### [Actions to take]
1. Check statements (a), (b) and (c) against the farmworker Covid commentary. For each, answer yes or no and quote the words of the commentary that decide it.
(a) More than 150 workers were infected at a pistachio processing plant in Wasco, Calif.
(b) The Trump administration required farm employers to provide masks and testing.
(c) Meat and poultry operations run year-round.
2. Please pick up the farmworker Covid commentary after its final sentence and extend it.

===== Selected text

Comment: Piecemeal Covid response unhelpful for farmworkers

As the federal government turned the response over to states, it left gaps in testing and tracing needs.

By Adam Minter / Bloomberg Opinion

As many as 3 million migratory and seasonal laborers work on American farms. By one count, more than 100,000 of them have now been infected by the coronavirus.

Yet the federal government has made no effort to test, trace or even document these cases. Instead, state and local officials have once again been asked to manage a pandemic that flows across their borders, damaging lives, communities and potentially the nation’s food supply.

The toll has been rising since spring. In Wasco, Calif., more than 150 workers were infected at a pistachio processing plant; in Ventura County, 188 others tested positive at a berry farm. Similar outbreaks have been reported in Michigan, New Jersey, North Carolina, Tennessee and elsewhere in recent weeks.

Even in the best of times, the life of an American farmworker is not an easy one. Most are foreign-born, primarily from Mexico, and at least half are undocumented. Wages are low, days are long, and benefits, including health insurance, are rare. Still, work is steady, and a committed farmhand can spend much of the year following the harvest seasons for different crops. It’s an often-social lifestyle in which families travel, live and work together, typically in close quarters.

And that’s why Covid has hit so hard. Latino communities appear to be particularly vulnerable. Workplaces and living conditions in which social distancing are difficult heighten the risks. And many undocumented workers, fearful of revealing their immigration status, are hesitant to report symptoms, ensuring that outbreaks remain unaddressed until it’s too late. Even workers who have green cards may worry that they could become entangled in Trump administration rules making it difficult for immigrants to obtain permanent status if they’ve received public assistance.

It’s a familiar problem. Early in the pandemic, the U.S. confronted dozens of outbreaks at meat and poultry plants, which share many of the characteristics that make farms so susceptible. That crisis didn’t last long, though: Meat and poultry are highly consolidated industries, dominated by a handful of big companies that can afford to test, trace and treat workers while reconfiguring job sites for safety.

That’s far more difficult to do with America’s approximately 2 million farms, many of which are small businesses that lack the resources to prevent outbreaks. And unlike meat and poultry operations, which run year-round, farms are seasonal. As a result, the outbreaks associated with them haven’t occurred all at once, but rather spread out over time, as different harvest seasons arrive. It’s easy to see how health officials might’ve missed a crisis in the making.

To be fair, vulnerable farmworkers haven’t gone totally unnoticed. In March, the Trump administration designated them as “essential workers” (even the undocumented ones). But aside from offering some voluntary covid-related safety guidelines, it made no effort to protect them. Masks, testing and health care for sick workers are the responsibility of employers and the states that choose to intervene.

==========
===== Data extract

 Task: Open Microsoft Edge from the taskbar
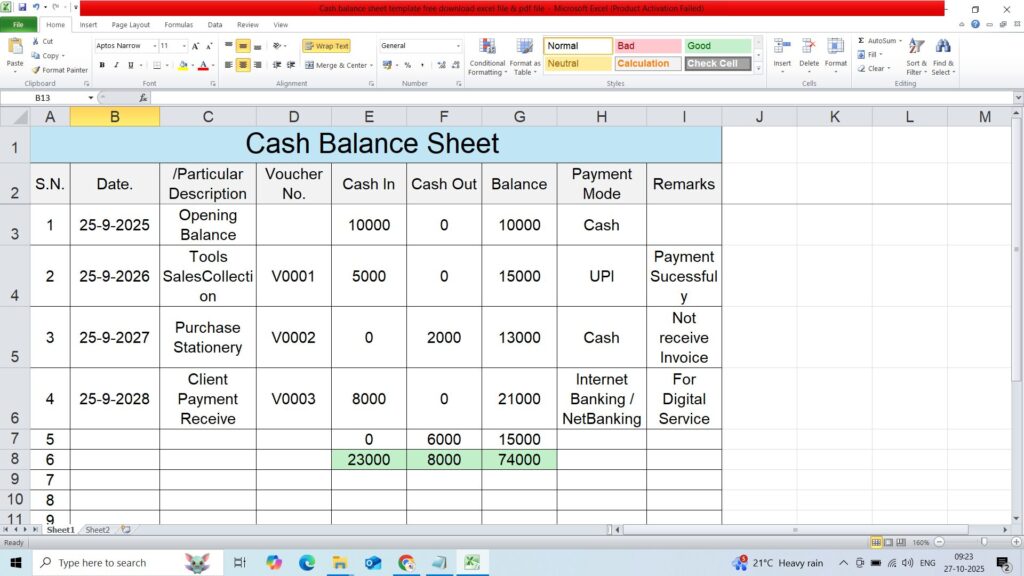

==========

### [Replies]
1.
(a) Yes: "In Wasco, Calif., more than 150 workers were infected at a pistachio processing plant"
(b) No: "But aside from offering some voluntary covid-related safety guidelines, it made no effort to protect them."
(c) Yes: "unlike meat and poultry operations, which run year-round, farms are seasonal"

2.
The good news is that some states have in fact acted, and with a bit of success. In California, which has had some of the worst farmworker outbreaks, private-public partnerships have played a key role in procuring needed masks and sending Spanish-speaking doctors into farmworker communities, rather than waiting for migrants to seek out testing and health care on their own. Equally important, the state is securing hotel rooms for those who need to isolate, thereby ensuring they don’t return to crowded housing conditions.

Not every intervention is so helpful. Michigan recently required new workers at some agricultural businesses to test negative before starting the job, and then be tested again 10 to 14 days later. It was a well-intentioned measure that will likely encourage workers to move to states that lack such requirements (while leaving farmers scrambling to procure already hard-to-obtain tests during a financially ruinous year). Absent a national test-and-trace program, and more direct interventions in migrant communities, these outbreaks will continue, putting the food supply and rural communities at serious risk.

At a minimum, Congress should offer funds to help purchase and distribute PPE to farmworkers. It would also help if the Trump administration followed through on its “essential worker” commitment and shielded these laborers from immigration enforcement actions during the pandemic; especially when they’re seeking testing or treatment. It’s too late to prevent the damage the pandemic has already unleashed on these farms. But it’s never too soon to begin working toward a more equitable and just health system for the millions entrusted to harvest America’s food.

Adam Minter is a Bloomberg Opinion columnist. He is the author of “Junkyard Planet: Travels in the Billion-Dollar Trash Trade” and “Secondhand: Travels in the New Global Garage Sale.”